Central American Gangs and Women

Posted in Central American Gangs, El Salvador, Guatemala with tags , , , , on April 2, 2019 by dsmith41

Sasha Hull

Guatemala, Honduras, and El Salvador, also known as “the Northern Triangle,” could not offer a more perfect environment for gangs and drug violence. The region’s geography, which serves as a land bridge “between the world’s largest cocaine producers in Colombia, Bolivia, and Peru and the world’s largest market in the United States,” coupled with its economic instability and weak state power has allowed gangs such as Mara Salvatrucha 13 and Barrio 18 to thrive and promote drug-related violence in the Northern triangle (Farah 53).

Central American women are in every way at the mercy of the physically and psychologically abusive orders and tendencies of gang members. Gender violence in this region has been historically justified; women hold a subordinate status to men in these societies, and violence towards women has little consequence or punishment, thus allowing it to become both perpetuated and tolerated (Stephen 46). In recent years, this violence towards women has been exacerbated due to the escalating presence of gangs in the region. While some of this gender violence stems from drug-related gang activity, much of it is normalized and has been engrained into the daily lives of gang members.
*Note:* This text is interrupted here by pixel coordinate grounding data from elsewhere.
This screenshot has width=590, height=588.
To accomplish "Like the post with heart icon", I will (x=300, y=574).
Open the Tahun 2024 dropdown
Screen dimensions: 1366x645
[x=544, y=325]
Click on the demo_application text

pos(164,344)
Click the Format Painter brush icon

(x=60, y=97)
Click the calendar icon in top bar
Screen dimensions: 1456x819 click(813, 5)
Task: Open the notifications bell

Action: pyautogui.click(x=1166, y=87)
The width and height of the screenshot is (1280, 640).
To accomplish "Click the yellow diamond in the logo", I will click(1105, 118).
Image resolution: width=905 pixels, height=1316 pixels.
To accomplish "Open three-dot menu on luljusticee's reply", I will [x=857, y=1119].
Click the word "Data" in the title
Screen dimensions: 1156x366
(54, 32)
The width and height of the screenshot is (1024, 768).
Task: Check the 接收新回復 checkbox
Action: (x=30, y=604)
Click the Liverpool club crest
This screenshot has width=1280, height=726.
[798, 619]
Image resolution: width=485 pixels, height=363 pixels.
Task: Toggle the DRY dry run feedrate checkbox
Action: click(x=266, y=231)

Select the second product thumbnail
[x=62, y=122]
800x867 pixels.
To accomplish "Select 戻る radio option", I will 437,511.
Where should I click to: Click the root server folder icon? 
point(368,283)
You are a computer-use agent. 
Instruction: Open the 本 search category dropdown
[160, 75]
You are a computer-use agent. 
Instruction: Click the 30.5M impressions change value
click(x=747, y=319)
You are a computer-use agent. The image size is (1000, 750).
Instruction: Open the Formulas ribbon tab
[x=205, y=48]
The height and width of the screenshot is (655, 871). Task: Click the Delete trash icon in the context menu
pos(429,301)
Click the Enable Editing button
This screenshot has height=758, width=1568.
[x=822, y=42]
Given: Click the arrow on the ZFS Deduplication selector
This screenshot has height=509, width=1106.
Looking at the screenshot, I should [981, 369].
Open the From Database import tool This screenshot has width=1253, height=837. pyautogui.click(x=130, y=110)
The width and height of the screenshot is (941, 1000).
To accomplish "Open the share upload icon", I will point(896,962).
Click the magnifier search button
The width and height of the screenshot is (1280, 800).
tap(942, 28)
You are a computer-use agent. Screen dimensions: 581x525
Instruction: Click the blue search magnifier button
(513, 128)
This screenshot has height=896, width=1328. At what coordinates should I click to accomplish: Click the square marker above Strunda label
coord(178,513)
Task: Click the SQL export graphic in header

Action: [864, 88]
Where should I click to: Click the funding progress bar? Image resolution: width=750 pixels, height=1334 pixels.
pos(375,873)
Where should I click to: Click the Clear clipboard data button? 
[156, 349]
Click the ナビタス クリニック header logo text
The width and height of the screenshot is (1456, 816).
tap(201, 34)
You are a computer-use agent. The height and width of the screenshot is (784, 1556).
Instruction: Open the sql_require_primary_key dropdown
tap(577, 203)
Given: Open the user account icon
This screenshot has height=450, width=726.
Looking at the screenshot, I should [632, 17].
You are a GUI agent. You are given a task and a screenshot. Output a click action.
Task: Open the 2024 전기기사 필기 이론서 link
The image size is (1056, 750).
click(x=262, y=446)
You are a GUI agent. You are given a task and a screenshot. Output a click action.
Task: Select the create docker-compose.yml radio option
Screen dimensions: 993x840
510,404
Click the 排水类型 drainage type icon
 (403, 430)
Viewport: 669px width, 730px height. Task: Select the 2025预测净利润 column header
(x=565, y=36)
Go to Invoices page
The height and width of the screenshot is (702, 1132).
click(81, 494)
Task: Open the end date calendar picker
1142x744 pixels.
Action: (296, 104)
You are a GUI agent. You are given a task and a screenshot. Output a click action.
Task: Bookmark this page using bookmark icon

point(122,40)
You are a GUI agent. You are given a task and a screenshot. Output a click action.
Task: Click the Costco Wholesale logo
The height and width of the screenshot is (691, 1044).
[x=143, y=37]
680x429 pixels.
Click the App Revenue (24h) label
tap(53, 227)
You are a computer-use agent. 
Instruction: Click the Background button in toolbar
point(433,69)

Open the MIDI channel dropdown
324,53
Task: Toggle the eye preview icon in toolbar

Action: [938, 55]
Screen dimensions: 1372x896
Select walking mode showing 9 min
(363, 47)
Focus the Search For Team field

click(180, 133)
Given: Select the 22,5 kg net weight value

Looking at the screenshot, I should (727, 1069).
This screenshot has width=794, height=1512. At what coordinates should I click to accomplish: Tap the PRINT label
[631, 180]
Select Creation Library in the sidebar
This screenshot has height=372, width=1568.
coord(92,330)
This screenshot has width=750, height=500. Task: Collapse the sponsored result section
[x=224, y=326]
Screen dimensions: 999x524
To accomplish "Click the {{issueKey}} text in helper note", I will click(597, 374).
Before examining this violence and its many forms, we must first understand the history of the relationship between women, gang abuse, and violence. War and economic instability in the 1980’s and 90’s caused many individuals, specifically males, to emigrate in order to find better jobs to support their families. This left single mothers and young girls vulnerable to predatory gang members, who oftentimes fled to other men in search of protection, many of whom became abusive. Violence, abuse and intimidation from gangs towards women takes shape in many forms, and in both private and public spheres, making it impossible to escape.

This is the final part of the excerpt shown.